Development Machine Learning Techniques to Enhance Cyber Security Algorithms.

Document Type : Research Studies

Authors

1 Communications Engineer at North Delta Electricity Distribution Company, Faculty of Engineering, Mansoura University.

2 Assistant Prof., Faculty of Engineering, Mansoura University.

3 Assistant Lecturer, Nile Higher Institute for Engineering and Technology. Faculty of Engineering, Mansoura University.

4 chief, Dean of the College and Chairman of the Board of Directors, Faculty of Engineering, Mansoura University.

Abstract

Nowadays, Cyber security threats are a growing global problem. As technology evolves, cyber threats, including cyber-hacking threats, and cybercrime organizing groups, are on the rise. Distributed Denial of Service (DDoS) is one of the most serious attacks faced by Cloud computing.
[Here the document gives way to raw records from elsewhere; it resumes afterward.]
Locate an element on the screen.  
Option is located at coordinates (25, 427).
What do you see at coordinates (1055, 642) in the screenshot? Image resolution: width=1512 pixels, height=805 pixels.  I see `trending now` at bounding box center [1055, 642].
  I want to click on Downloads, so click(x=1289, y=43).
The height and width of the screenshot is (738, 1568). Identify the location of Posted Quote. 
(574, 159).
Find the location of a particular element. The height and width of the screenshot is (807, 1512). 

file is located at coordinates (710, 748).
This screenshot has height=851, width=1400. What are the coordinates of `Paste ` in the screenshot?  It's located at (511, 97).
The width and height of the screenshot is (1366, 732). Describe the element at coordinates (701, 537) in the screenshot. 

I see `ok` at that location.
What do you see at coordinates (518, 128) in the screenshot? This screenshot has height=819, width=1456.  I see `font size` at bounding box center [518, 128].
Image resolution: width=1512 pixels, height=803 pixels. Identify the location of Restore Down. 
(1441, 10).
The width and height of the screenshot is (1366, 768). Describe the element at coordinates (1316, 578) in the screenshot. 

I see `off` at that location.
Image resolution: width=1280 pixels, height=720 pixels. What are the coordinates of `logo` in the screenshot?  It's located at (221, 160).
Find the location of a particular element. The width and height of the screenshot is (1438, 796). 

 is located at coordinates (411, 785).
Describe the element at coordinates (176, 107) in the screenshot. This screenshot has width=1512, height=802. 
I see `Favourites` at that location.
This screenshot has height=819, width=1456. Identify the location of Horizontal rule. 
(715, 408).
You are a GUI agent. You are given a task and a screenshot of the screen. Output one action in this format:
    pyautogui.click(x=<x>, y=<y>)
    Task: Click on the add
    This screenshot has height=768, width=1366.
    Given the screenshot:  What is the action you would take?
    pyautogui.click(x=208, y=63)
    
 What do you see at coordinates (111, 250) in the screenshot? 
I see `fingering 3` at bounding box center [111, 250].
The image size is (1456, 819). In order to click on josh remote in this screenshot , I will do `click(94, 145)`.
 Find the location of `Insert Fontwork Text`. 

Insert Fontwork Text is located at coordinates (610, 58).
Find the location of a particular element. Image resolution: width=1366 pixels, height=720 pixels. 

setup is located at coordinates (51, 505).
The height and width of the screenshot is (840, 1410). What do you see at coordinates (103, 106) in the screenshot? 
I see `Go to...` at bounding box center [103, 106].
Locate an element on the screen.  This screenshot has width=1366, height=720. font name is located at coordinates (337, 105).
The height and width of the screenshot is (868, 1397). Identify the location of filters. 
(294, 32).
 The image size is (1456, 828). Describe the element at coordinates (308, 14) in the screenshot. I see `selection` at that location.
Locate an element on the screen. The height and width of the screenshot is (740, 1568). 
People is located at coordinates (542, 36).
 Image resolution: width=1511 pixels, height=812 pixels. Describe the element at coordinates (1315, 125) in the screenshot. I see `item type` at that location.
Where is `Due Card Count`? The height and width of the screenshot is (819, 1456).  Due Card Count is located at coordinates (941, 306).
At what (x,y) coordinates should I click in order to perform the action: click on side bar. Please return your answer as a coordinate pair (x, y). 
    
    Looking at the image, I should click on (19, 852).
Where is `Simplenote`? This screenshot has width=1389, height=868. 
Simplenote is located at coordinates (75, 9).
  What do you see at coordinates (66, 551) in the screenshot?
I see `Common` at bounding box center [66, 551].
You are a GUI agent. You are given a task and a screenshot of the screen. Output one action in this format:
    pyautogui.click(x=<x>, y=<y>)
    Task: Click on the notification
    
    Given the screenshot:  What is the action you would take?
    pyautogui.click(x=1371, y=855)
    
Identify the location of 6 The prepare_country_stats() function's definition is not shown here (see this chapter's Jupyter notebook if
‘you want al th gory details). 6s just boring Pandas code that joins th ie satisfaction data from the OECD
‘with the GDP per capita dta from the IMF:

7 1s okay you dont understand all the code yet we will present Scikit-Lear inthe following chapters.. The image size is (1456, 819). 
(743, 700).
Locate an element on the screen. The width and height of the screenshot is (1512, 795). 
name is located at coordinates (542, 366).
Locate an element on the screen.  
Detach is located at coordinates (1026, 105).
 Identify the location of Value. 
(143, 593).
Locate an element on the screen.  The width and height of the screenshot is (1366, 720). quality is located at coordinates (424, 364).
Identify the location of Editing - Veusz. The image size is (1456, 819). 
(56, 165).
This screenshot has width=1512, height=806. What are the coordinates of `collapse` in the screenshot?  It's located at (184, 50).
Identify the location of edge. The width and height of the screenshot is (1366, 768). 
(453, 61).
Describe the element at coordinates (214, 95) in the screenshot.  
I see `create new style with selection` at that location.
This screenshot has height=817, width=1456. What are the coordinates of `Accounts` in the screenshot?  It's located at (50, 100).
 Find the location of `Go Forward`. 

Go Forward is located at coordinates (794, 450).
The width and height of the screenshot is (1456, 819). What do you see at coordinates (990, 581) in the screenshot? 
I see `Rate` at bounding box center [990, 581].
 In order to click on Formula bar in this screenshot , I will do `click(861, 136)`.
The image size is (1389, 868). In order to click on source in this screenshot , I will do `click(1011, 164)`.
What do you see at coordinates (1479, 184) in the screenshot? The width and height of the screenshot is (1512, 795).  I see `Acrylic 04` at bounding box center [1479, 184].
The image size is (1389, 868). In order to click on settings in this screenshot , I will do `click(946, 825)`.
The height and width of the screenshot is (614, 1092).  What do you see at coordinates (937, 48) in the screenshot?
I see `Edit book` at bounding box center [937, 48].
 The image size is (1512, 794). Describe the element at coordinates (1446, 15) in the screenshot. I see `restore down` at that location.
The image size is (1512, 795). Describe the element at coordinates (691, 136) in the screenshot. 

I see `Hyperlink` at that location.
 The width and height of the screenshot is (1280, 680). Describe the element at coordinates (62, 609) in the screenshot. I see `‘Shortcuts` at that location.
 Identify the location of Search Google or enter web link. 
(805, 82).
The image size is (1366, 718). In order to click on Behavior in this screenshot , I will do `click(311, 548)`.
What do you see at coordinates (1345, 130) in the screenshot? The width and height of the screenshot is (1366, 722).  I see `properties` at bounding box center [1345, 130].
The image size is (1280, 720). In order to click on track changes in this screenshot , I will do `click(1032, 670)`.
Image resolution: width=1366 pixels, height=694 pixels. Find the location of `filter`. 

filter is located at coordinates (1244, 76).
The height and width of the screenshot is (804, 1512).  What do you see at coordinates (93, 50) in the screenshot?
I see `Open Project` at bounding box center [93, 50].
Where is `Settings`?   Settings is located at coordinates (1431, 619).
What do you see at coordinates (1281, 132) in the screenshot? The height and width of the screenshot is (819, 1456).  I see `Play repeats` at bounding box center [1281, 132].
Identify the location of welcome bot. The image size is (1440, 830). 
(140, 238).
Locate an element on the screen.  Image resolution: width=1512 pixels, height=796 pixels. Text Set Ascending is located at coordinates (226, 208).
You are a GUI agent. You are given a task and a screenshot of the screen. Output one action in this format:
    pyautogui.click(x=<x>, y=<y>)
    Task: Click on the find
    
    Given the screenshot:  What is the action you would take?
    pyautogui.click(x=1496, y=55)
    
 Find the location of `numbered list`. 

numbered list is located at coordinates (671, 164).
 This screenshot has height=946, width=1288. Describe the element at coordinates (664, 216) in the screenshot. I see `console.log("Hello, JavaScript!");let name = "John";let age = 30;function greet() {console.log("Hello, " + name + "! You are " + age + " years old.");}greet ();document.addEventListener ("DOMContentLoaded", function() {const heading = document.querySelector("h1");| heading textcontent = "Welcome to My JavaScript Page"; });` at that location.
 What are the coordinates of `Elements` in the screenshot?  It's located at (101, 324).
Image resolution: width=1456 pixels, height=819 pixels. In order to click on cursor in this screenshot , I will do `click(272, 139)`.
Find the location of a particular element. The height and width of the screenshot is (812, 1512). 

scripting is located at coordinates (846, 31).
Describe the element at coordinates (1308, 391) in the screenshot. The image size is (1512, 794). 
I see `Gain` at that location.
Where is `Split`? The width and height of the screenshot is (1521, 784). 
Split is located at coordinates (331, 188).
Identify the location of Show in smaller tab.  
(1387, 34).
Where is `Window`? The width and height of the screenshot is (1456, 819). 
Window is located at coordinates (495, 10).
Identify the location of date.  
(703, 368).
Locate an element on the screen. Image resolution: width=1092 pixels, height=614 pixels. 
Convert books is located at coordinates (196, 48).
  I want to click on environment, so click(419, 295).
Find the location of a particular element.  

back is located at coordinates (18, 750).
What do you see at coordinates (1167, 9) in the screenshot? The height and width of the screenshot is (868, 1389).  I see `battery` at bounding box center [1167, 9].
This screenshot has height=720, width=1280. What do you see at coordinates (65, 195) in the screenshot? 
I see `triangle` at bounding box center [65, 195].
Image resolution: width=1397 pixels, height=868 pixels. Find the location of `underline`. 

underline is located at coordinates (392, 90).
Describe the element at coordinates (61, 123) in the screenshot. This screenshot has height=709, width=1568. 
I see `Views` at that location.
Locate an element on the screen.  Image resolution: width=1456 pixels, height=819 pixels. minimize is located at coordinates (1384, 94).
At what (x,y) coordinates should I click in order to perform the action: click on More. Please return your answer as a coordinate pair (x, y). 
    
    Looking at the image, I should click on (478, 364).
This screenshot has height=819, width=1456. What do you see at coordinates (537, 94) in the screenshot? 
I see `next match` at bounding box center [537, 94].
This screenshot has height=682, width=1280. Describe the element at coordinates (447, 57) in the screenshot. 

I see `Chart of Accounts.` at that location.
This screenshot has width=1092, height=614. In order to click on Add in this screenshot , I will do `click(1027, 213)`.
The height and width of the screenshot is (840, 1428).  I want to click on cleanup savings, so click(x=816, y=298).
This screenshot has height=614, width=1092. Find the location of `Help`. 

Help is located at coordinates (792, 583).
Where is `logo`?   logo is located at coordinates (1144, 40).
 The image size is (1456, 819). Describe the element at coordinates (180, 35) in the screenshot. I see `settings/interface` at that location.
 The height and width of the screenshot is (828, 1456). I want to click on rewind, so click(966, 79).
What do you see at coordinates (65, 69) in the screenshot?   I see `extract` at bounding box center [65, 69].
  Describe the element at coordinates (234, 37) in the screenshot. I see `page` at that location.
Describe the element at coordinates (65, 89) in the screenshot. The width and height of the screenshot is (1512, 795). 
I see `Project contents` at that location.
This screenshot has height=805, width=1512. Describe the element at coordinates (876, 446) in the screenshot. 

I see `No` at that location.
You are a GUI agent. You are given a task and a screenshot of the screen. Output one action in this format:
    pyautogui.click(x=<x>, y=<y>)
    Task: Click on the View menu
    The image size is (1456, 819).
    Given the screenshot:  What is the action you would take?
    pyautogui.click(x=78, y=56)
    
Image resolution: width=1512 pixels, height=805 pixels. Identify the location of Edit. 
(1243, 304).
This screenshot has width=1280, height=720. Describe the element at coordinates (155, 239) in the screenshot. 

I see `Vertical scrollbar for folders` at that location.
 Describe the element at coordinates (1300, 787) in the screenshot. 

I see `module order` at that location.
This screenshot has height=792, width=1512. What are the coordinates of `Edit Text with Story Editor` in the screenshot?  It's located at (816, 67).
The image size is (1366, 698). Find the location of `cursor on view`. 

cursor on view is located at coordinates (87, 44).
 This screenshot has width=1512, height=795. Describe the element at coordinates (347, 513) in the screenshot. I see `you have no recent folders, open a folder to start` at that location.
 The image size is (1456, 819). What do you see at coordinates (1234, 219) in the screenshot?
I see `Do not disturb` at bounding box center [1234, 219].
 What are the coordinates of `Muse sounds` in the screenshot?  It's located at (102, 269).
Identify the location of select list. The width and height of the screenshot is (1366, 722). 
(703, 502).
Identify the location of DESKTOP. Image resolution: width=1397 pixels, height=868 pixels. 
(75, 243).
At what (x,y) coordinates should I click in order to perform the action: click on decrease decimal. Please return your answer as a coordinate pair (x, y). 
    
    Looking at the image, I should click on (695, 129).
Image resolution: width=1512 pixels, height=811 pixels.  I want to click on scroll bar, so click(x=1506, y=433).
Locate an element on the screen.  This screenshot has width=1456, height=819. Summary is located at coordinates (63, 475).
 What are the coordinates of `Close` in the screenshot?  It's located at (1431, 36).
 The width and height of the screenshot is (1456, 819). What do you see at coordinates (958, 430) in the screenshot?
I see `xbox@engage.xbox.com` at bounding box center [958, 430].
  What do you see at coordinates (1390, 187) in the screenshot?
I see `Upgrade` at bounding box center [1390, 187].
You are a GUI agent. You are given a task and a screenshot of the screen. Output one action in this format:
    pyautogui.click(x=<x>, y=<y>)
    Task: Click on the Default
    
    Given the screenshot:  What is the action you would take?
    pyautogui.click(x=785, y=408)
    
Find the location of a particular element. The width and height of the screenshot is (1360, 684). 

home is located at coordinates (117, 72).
This attack aims to make cloud services unavailable to end-users by exhausting system resources, resulting in heavy losses that pose a threat to national security and information security assets, and thus making the development of defensive solutions against such attacks necessary to expand the use of Cloud computing technology. Machine learning (ML) has promising results in detecting cyber-attacks including DDoS when applied to intrusion detection systems. In this research, the proposed system was built using Random forest (RF) is supervised machine learning algorithm, which is an ensemble learning method that operates by constructing a multitude of decision trees at training time. The experiments conducted using the most common and standard data sets, NSL-KDD, and CICIDS 2017, achieved a detection accuracy of up to 99.09% for the first dataset and 99.97% for the second dataset respectively. The proposed system performs well when compared to other methods in terms of accuracy, detection rate, and low false-positive rate.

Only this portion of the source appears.